Em face da denúncia, as hostes bolsonaristas já se movimentam. Enquanto Eduardo Bolsonaro busca articular com os Republicanos uma investigação no Congresso Americano contra supostas ilegalidades cometidas por Moraes, Hugo Motta e Davi Alcolumbre, os novos presidentes da Câmara e do Senado, parecem trabalhar silenciosamente pela anistia em favor daqueles que participaram dos atos golpistas de 08 de janeiro. Além disso, a máquina de desinformação bolsonarista opera diuturnamente para deslegitimar a denúncia da PGR, desmoralizar o Supremo e enfraquecer o governo Lula, cuja crise de popularidade é preocupante.
De todo modo, o destino de Bolsonaro está nas mãos do Supremo Tribunal Federal (STF). Afinal, cabe à Suprema Corte decidir se aceita a denúncia da PGR, transformando Bolsonaro e os demais indiciados em réus. Pela teor das denúncias, expostas em mais de 270 páginas, é provável que seja aberta uma ação penal. Do ponto de vista de um processo regular, talvez houvesse um prolongamento das decisões do STF. Todavia, tendo em vista o calendário eleitoral de 2026, é possível que tudo se precipite. E esse é o principal risco.
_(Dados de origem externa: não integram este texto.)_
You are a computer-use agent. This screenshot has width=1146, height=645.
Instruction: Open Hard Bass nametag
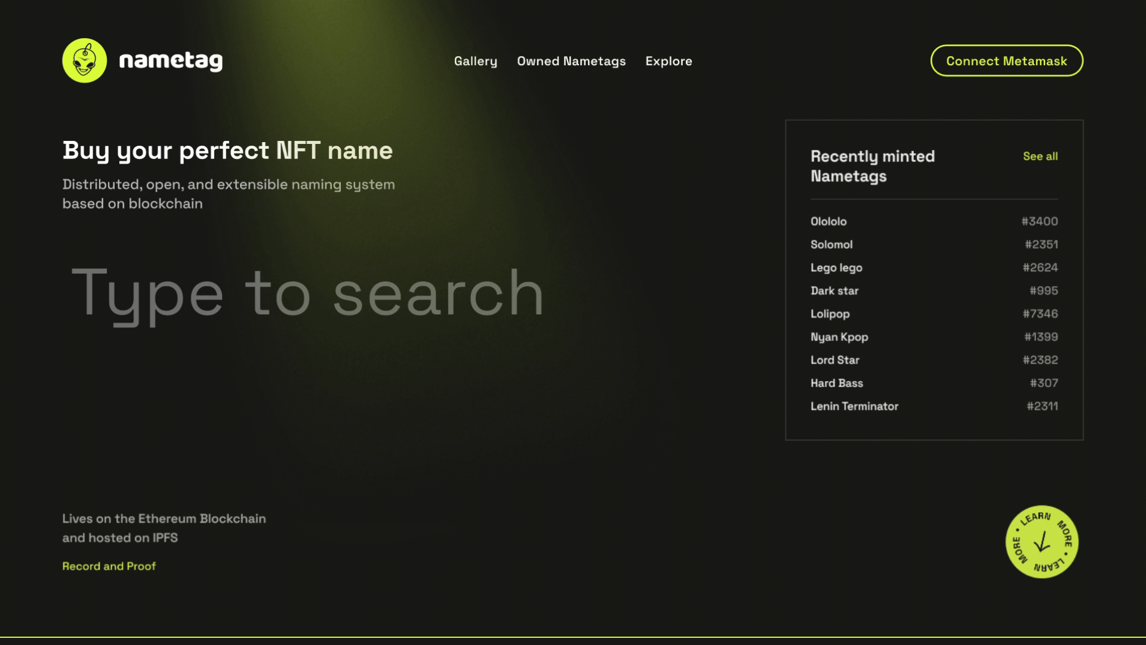tap(836, 383)
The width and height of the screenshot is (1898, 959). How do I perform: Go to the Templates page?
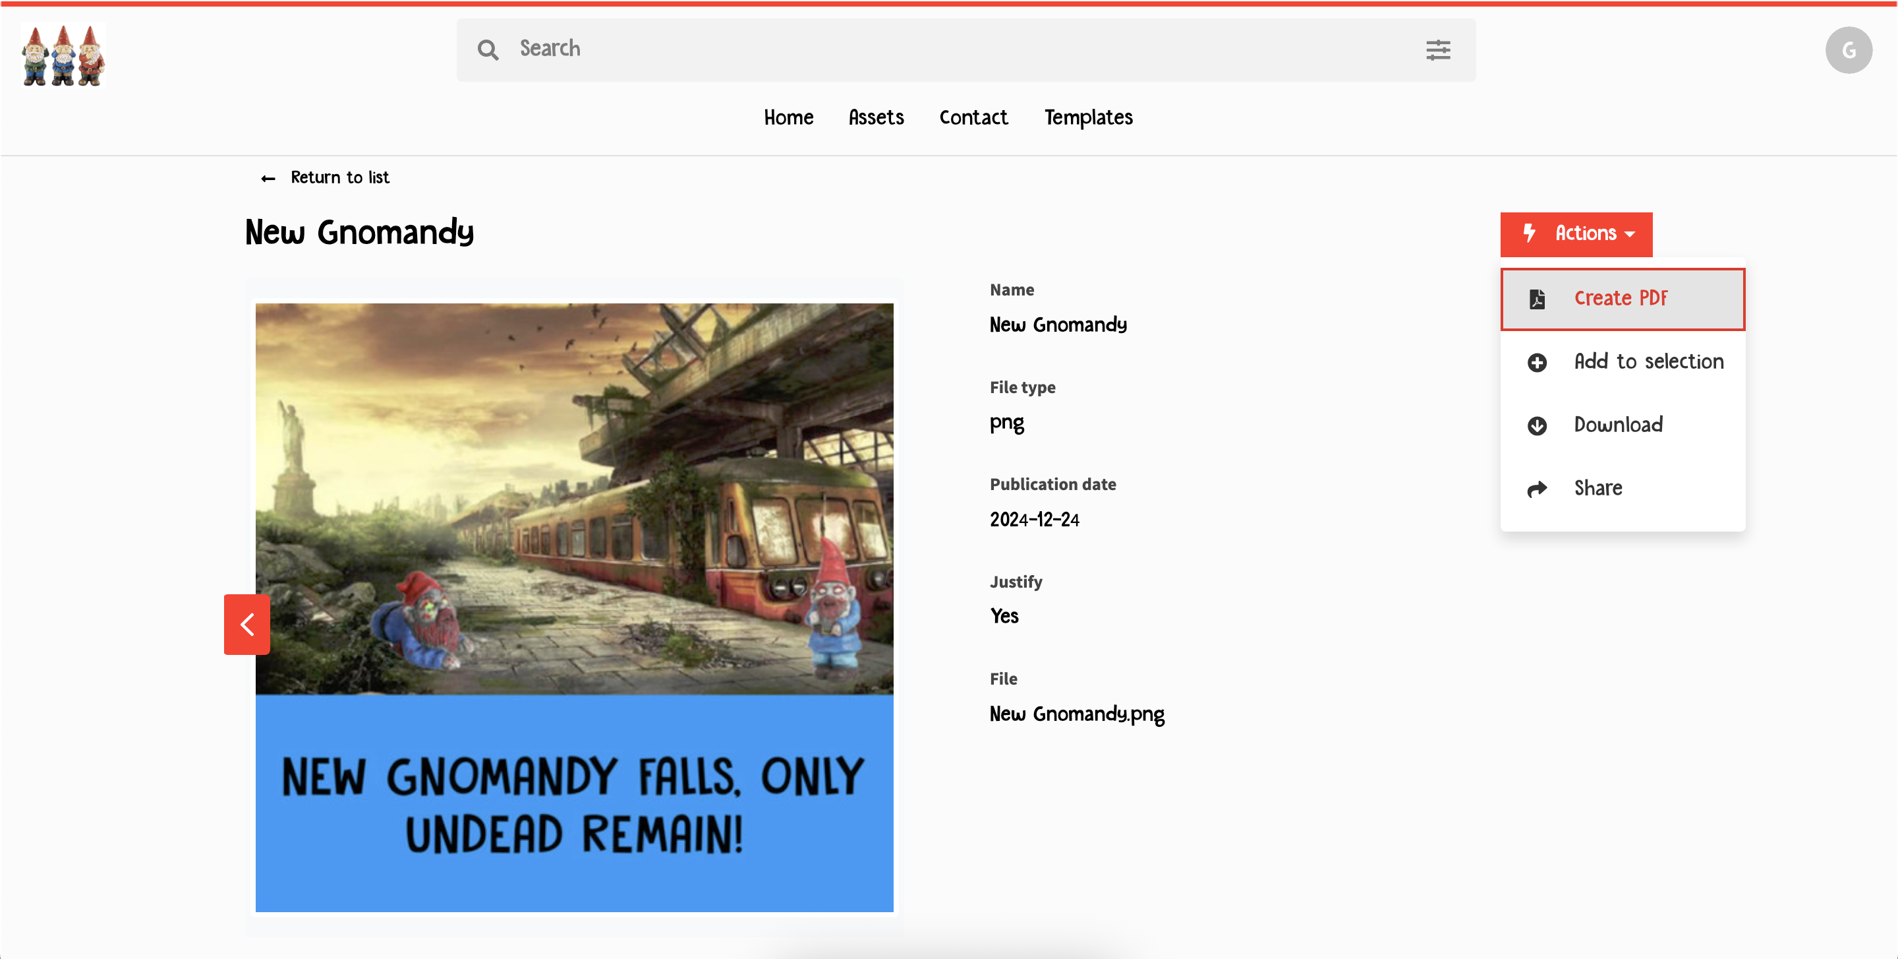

Como mostraram os processos da Lava-Jato, a sanha condenatória, além de potencialmente injusta, na medida em que cerceia a defesa dos réus, tende a produzir resultados jurídicos imperfeitos, posteriormente anuláveis. Além disso, o Sistema Judicial, das polícias ao Supremo, não pode ser utilizado como instrumento de persecução política, ainda que sob o argumento de defesa da democracia. Há que se ter reserva, há que se observar o devido processo legal, a ampla defesa e o contraditório. Réus, quaisquer que sejam, não podem ser julgados como se culpados fossem. Ninguém pode ser condenado pela mídia ou pelas redes sociais. A institucionalidade democrática exige prudência, para que o Direito caminhe com a Justiça, binômio vital para qualquer democracia.
Lier Pires Ferreira,
PhD em Direito. Pesquisador do NuBRICS/UFF
Renata Medeiros,
Mestre em Ciência Política. Advogada.